**Short exercise:**
Copy the data below without any change, from the line containing "Given: Open the Hiring" through the line containing "[x=699, y=347]", including both of those lines.

**Data records:**
......
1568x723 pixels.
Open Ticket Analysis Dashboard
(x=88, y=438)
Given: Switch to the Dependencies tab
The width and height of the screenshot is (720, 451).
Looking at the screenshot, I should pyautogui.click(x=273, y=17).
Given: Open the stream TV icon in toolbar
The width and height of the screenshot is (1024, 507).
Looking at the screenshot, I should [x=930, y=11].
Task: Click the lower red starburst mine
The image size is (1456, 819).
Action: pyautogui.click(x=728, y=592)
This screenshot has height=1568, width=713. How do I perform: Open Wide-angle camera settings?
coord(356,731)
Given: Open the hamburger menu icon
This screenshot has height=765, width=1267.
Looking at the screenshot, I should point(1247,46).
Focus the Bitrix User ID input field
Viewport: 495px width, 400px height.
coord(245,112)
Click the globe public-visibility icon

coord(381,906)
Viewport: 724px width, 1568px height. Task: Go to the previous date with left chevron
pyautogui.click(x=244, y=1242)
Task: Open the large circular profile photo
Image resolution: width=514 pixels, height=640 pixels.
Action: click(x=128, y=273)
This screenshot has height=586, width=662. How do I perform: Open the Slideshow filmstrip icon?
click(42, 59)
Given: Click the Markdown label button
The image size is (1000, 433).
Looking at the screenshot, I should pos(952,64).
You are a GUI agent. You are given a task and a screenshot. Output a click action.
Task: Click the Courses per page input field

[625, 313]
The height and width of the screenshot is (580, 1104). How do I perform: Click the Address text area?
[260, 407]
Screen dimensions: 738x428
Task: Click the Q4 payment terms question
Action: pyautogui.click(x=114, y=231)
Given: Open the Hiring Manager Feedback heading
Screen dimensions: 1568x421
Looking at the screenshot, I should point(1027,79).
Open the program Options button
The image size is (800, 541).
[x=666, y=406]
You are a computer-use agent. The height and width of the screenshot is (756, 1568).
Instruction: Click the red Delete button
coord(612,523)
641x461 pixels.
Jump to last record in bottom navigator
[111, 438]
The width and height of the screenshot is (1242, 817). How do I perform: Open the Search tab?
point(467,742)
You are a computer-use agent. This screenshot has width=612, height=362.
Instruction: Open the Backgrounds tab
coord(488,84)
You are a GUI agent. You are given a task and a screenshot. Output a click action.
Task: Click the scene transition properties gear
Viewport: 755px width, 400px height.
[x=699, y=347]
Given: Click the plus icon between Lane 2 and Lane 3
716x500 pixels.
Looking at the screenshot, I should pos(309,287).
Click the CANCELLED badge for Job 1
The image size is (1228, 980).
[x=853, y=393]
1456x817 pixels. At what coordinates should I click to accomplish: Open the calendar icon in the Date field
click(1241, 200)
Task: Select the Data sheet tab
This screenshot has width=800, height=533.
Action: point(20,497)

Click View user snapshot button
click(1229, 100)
......
**Complete output:**
Given: Open the Hiring Manager Feedback heading
Screen dimensions: 1568x421
Looking at the screenshot, I should point(1027,79).
Open the program Options button
The image size is (800, 541).
[x=666, y=406]
You are a computer-use agent. The height and width of the screenshot is (756, 1568).
Instruction: Click the red Delete button
coord(612,523)
641x461 pixels.
Jump to last record in bottom navigator
[111, 438]
The width and height of the screenshot is (1242, 817). How do I perform: Open the Search tab?
point(467,742)
You are a computer-use agent. This screenshot has width=612, height=362.
Instruction: Open the Backgrounds tab
coord(488,84)
You are a GUI agent. You are given a task and a screenshot. Output a click action.
Task: Click the scene transition properties gear
Viewport: 755px width, 400px height.
[x=699, y=347]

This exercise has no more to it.